2. Confidentiality. Each party hereto agrees that it will provide the other party with information necessary to explore the viability of the business and terms contemplated by this Letter of Intent, and each party agrees that it will hold all such information obtained from the other as part of the due diligence process involved in negotiating and executing definitive legal documents in strict confidence and will not disclose any of such information to any other person or entity without the prior written approval of the disclosing party. Furthermore, each party agrees to refrain from using any such information of the disclosing party to its own benefit, for the benefit of a third party, or for a reason not contemplated by this Letter of Intent. Additionally, the terms and existence of this Letter of Intent shall be kept strictly confidential between the parties.

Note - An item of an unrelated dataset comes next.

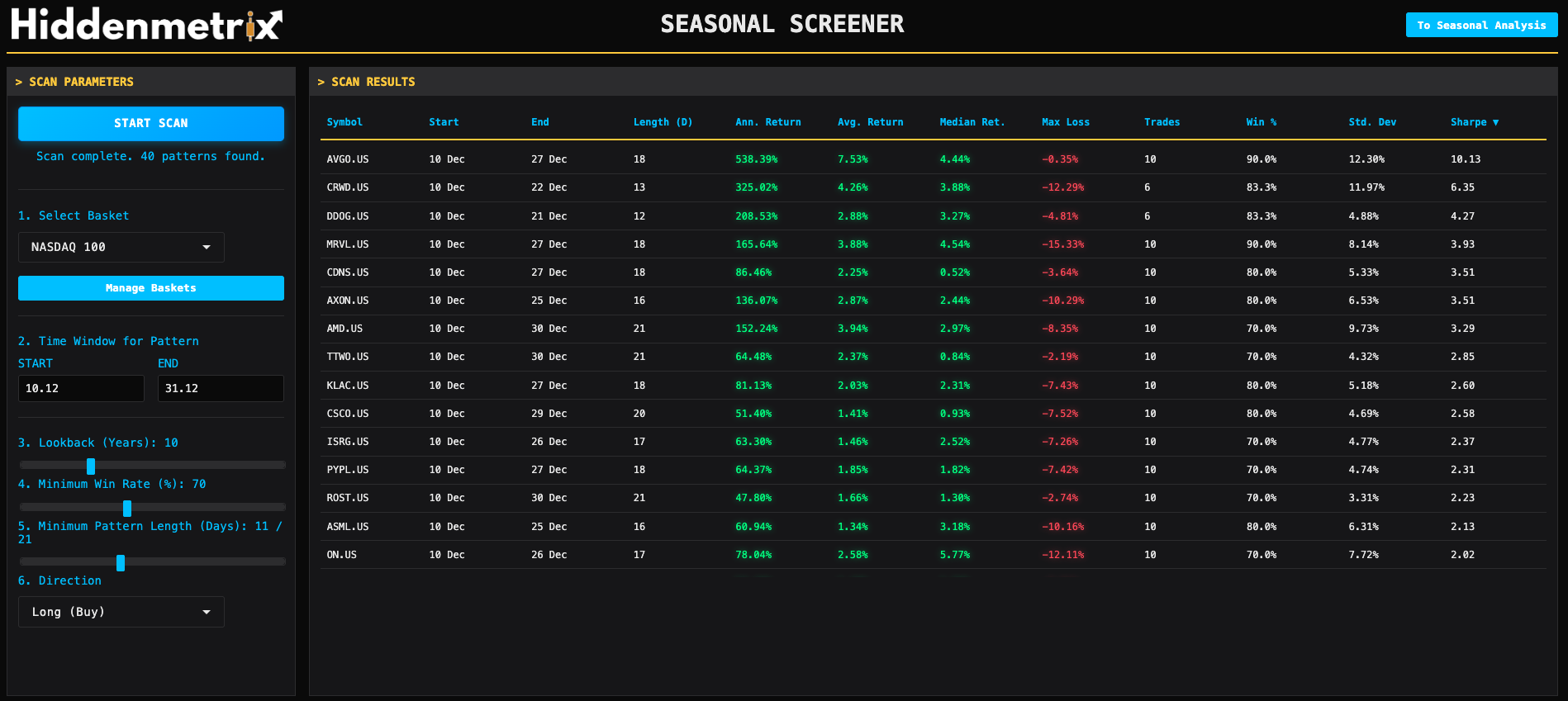
Task: Open the Manage Baskets dialog
Action: coord(151,288)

3. Governing Law; Venue. This Letter of Intent shall be interpreted, construed, governed, and enforced by and in accordance with the laws of the State of Texas. The parties agree that exclusive venue for any action or cause arising hereunder shall be in Dallas County, Texas, and they hereby consent to personal jurisdiction in such venue.

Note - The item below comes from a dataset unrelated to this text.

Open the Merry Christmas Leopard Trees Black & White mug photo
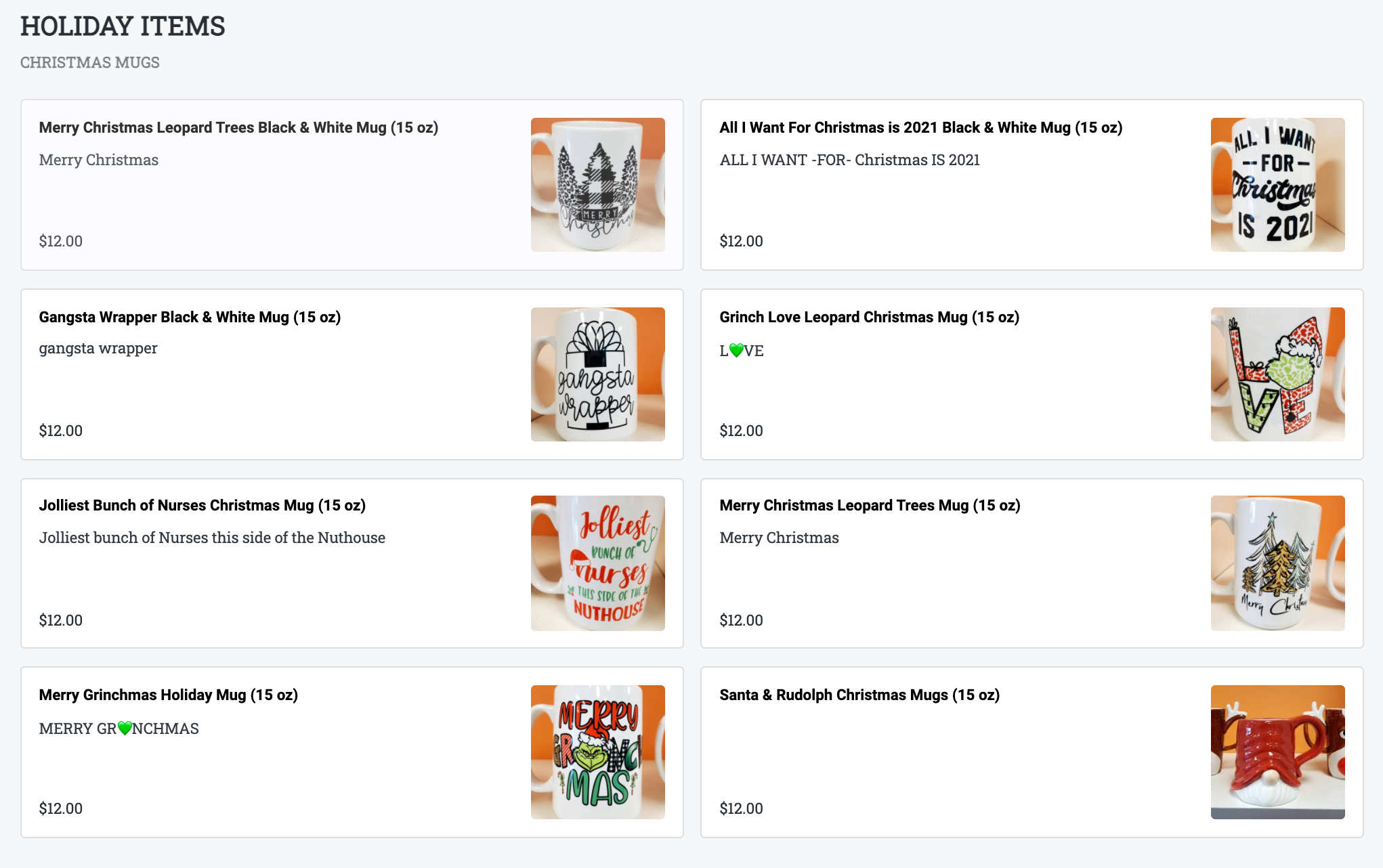 [x=597, y=185]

4. Amendment. This Letter of Intent may not be amended or modified except by a written instrument executed by each party's respective authorized representatives.
5. Counterparts. This Letter of Intent may be executed in one or more counterparts, each of which shall constitute an original and all of which taken together shall constitute one and the same agreement. The parties may sign facsimile copies of this Letter of Intent, which shall each be deemed originals.
6. Due Diligence and Definitive Documents. In consideration for the representations, warranties, agreements, and covenants set forth herein, the parties hereby agree that this Letter of Intent shall be binding upon each of them. Each party's obligation to move forward with the transaction contemplated herein shall be fully contingent upon the party's completion of satisfactory due diligence, and if at any time, such due diligence reveals any matter or issue that does not meet with the party's approval, such party may terminate its efforts and involvement with regard to the pursuit of this transaction.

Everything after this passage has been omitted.